En effet parmi ces nombreux témoins, un seul d’entre eux, Pierre joué par Yvan Attal brisé par le poids du lourd secret culpabilisateur qu’il trimballe, en arrive à craquer. Alors honteux, pour ne pas croiser le regard de son interlocutrice, à huis clos, dans une chambre aux rideaux tirés, bien noyée dans l’obscurité, il décide de se libérer de cette charge, s’adressant à sa compagne Louise (Sophie Quinton) dans son sommeil.

Et là, croyant pouvoir s’en défaire, il ouvre ses vannes qui laissent couler son monologue pesant tissé de mots et de mots à n’en plus finir…Seul contre tous, il tentera de renaître de ses cendres sans plus vouloir se laisser intimider par des considérations désormais révolues et quoiques bien lourdes de conséquences.

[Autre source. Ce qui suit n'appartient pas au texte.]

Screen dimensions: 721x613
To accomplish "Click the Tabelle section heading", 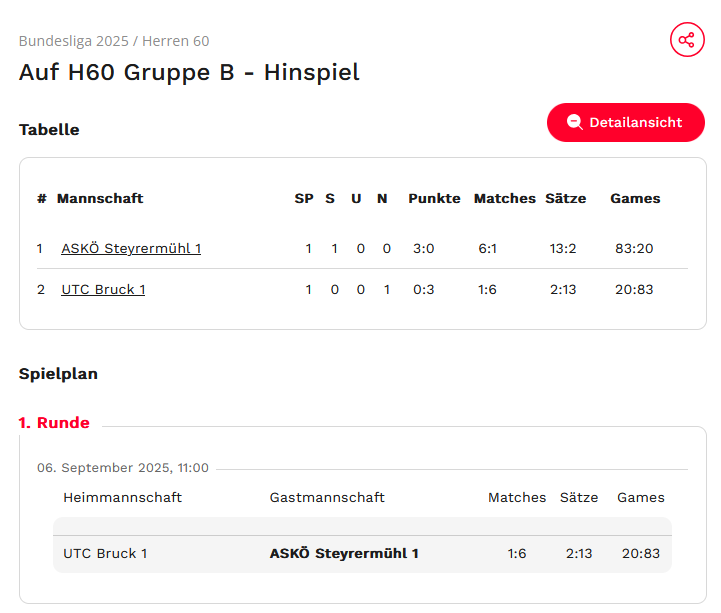I will [49, 130].
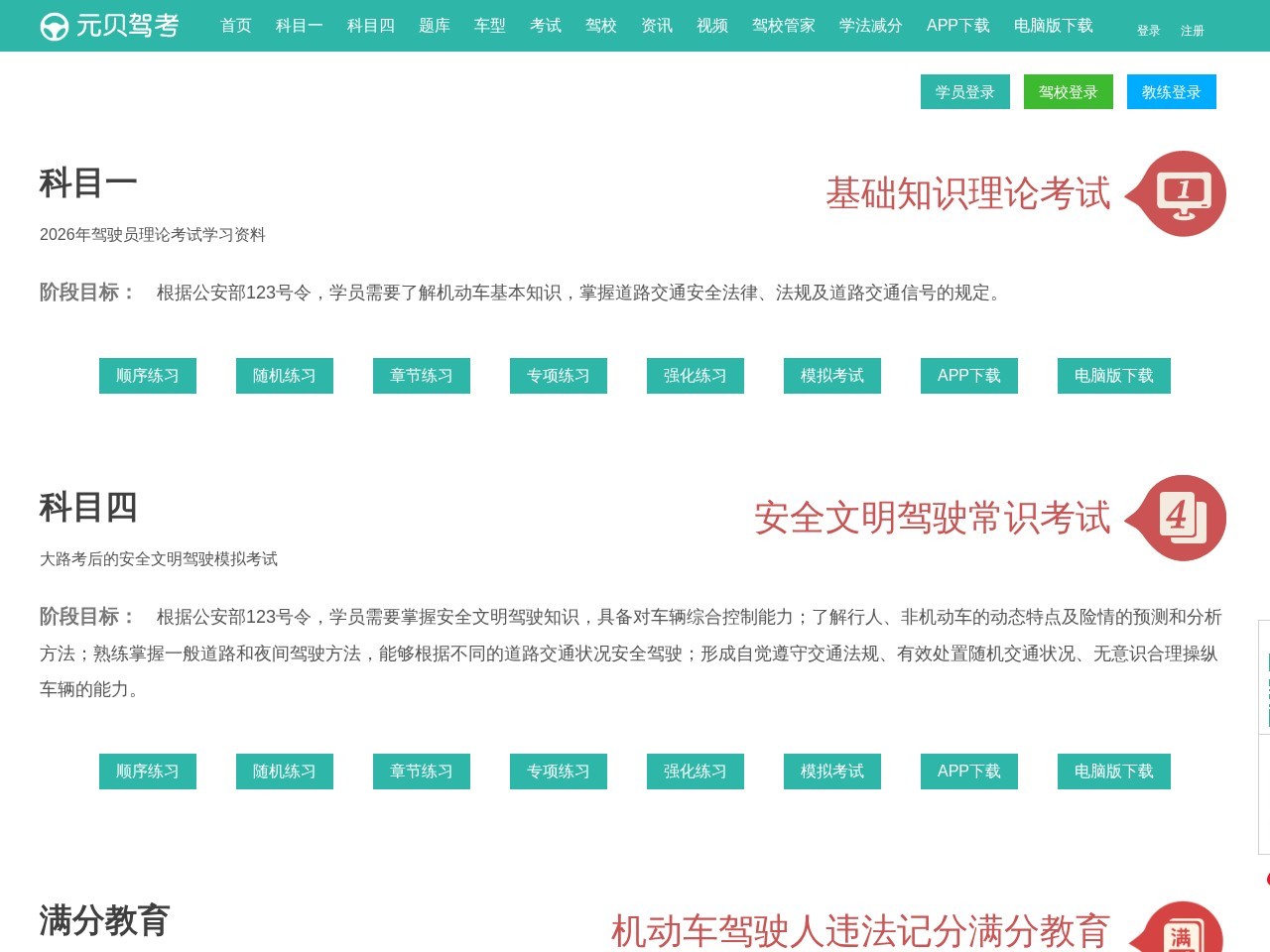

Comme s’il avait en définitive découvert la véritable échelle des priorités. L’excellente Nicole Garcia toujours aussi belle, joue à merveille le rôle de la journaliste en quête d’informations dans cette ville autiste fortement marquée par les empreintes insidieusement déposées par ce meurtre.

Un film qui quelque part nous interpelle surtout à l’heure où autour de nous sévit une certaine précarité, où certaines régions du monde sont le théâtre quotidien de violences…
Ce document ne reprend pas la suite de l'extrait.